Given records:
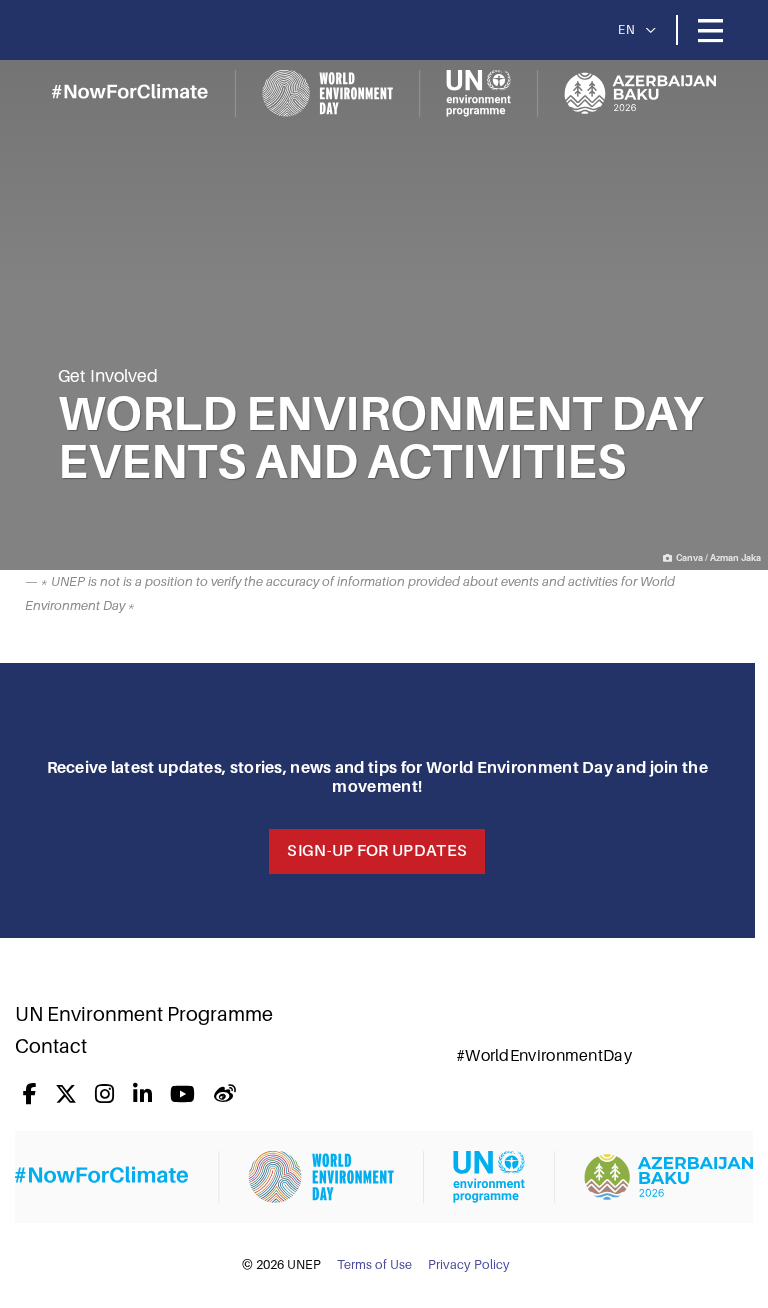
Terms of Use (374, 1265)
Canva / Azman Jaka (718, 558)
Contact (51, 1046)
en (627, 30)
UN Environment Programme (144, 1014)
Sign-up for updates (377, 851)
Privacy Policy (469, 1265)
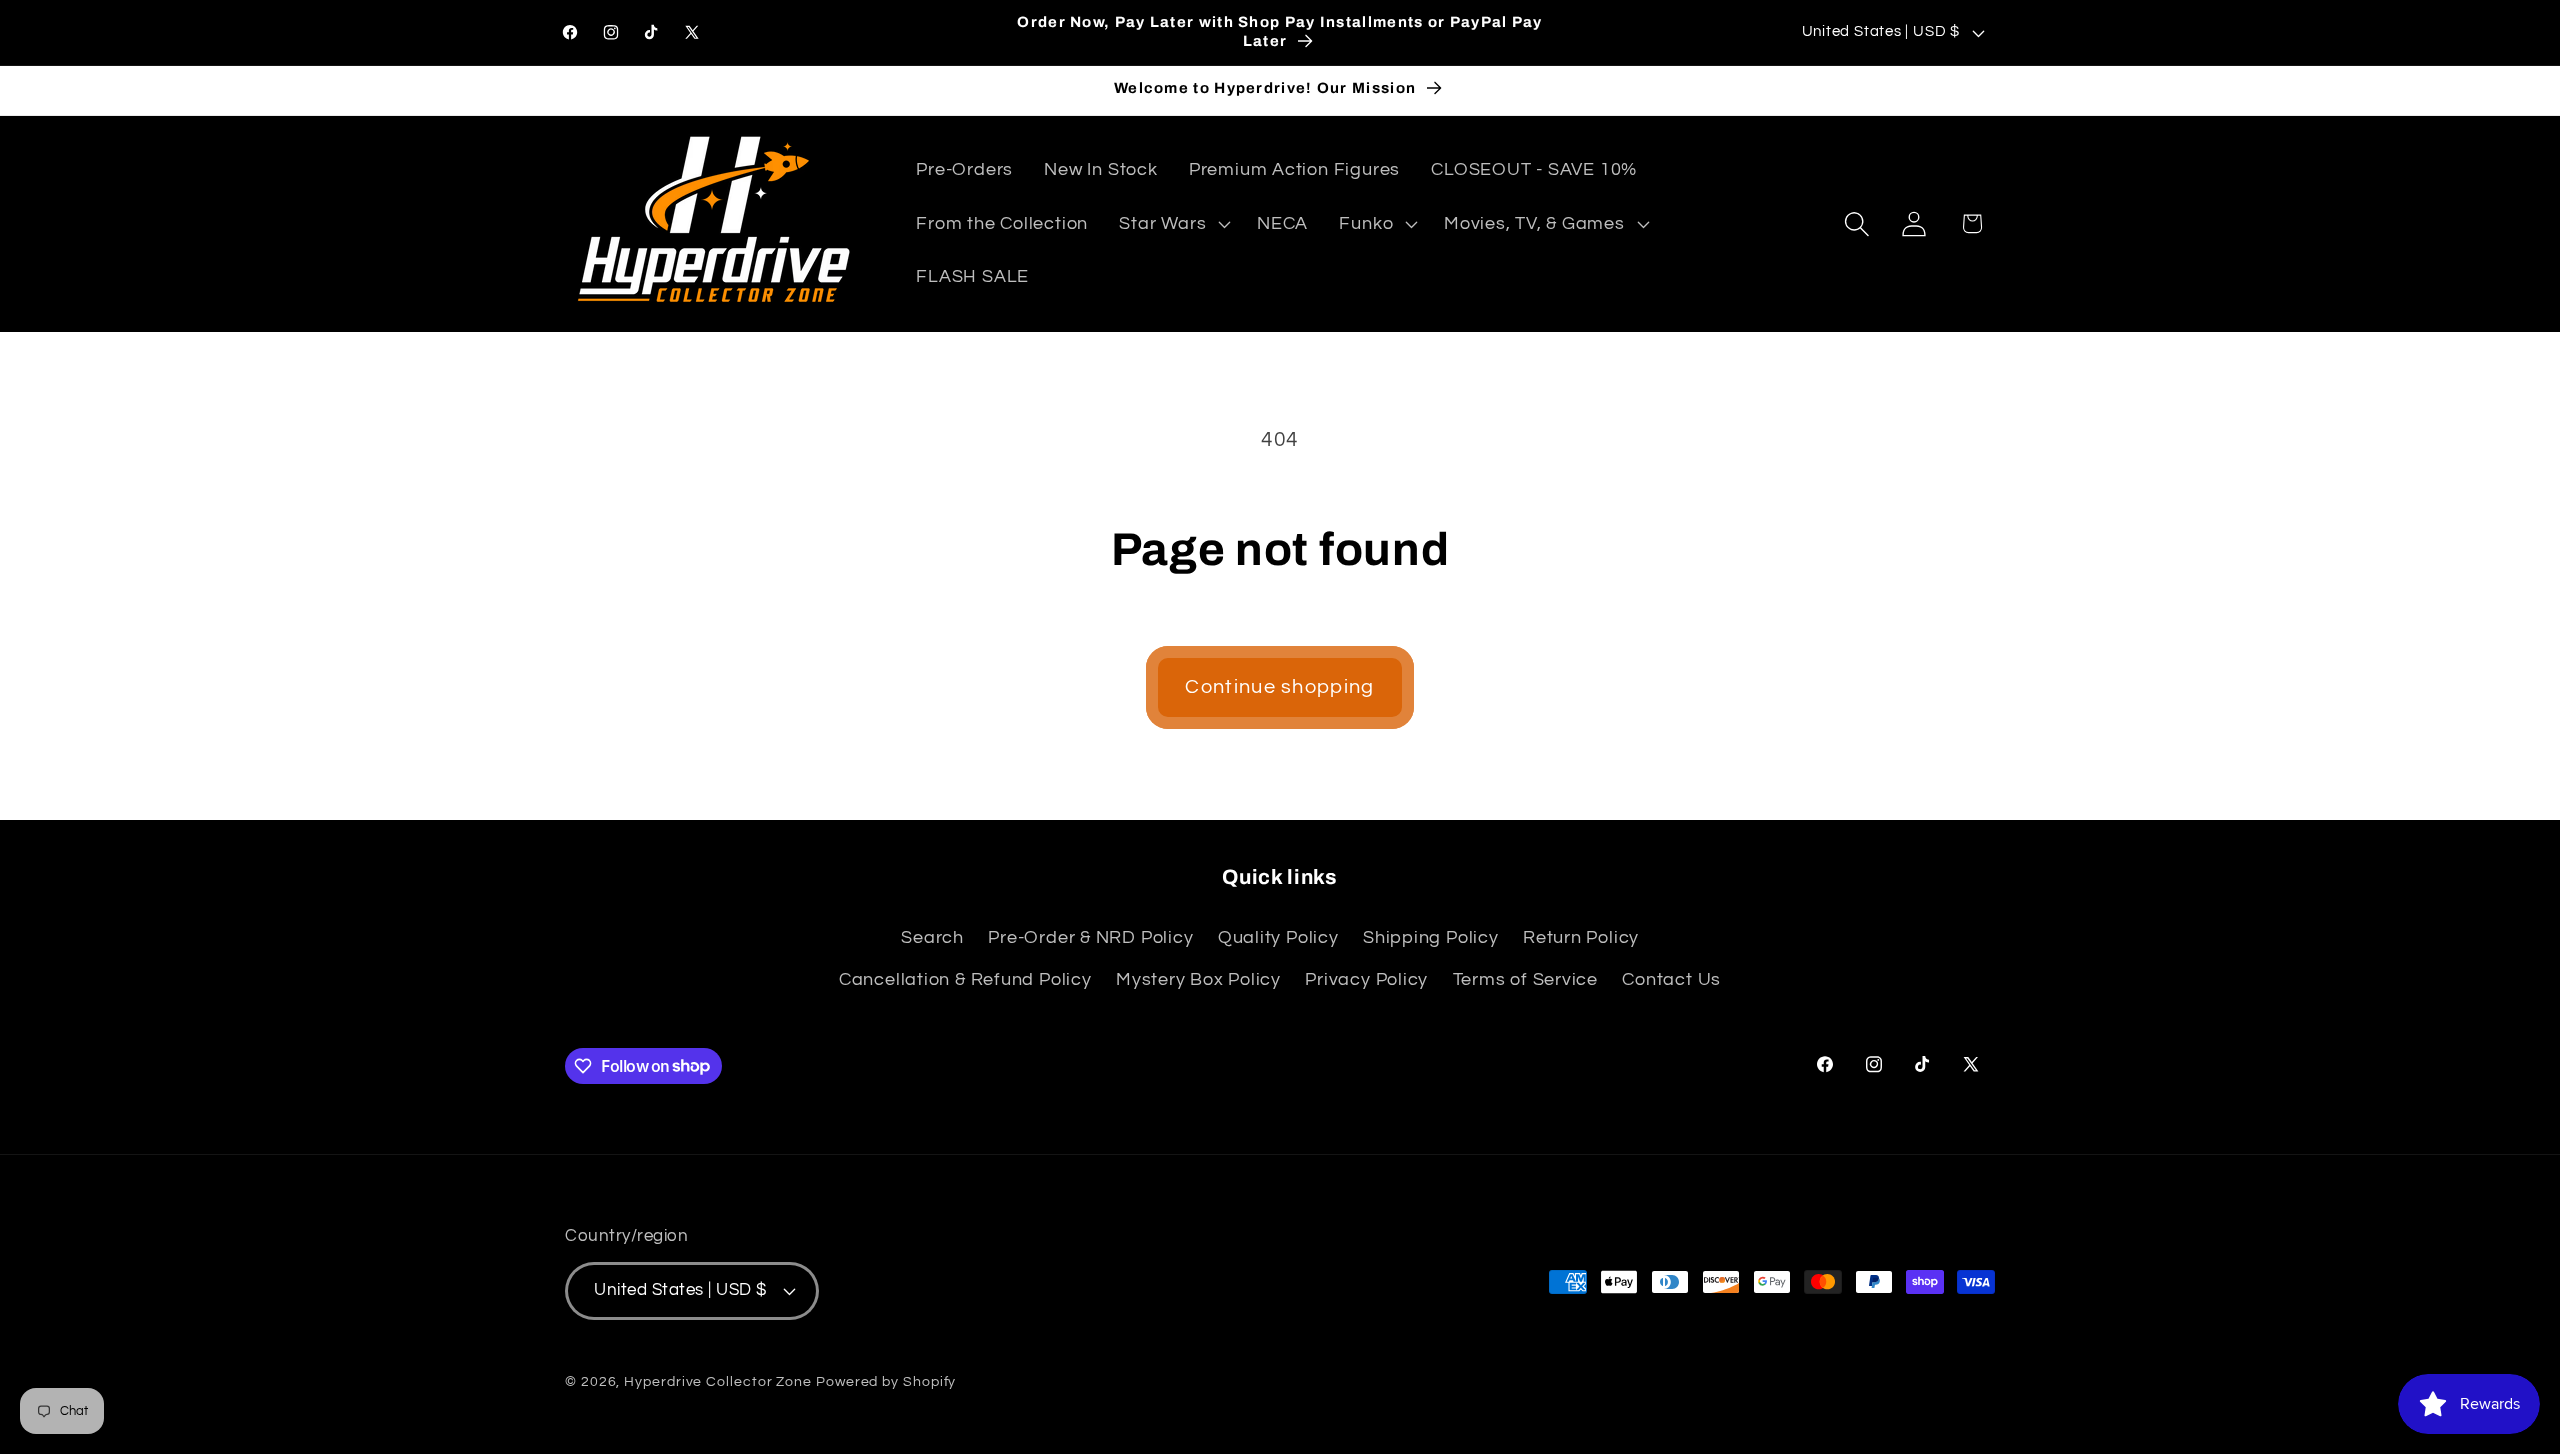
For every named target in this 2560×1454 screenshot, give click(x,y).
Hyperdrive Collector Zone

Instructions to follow: Give the complete material again, exactly as written. Do not include the pictures.

Expected answer:
Terms of Use (374, 1265)
Canva / Azman Jaka (718, 558)
Contact (51, 1046)
en (627, 30)
UN Environment Programme (144, 1014)
Sign-up for updates (377, 851)
Privacy Policy (469, 1265)
For every named target in this 2560×1454 screenshot, give click(x,y).
Hyperdrive Collector Zone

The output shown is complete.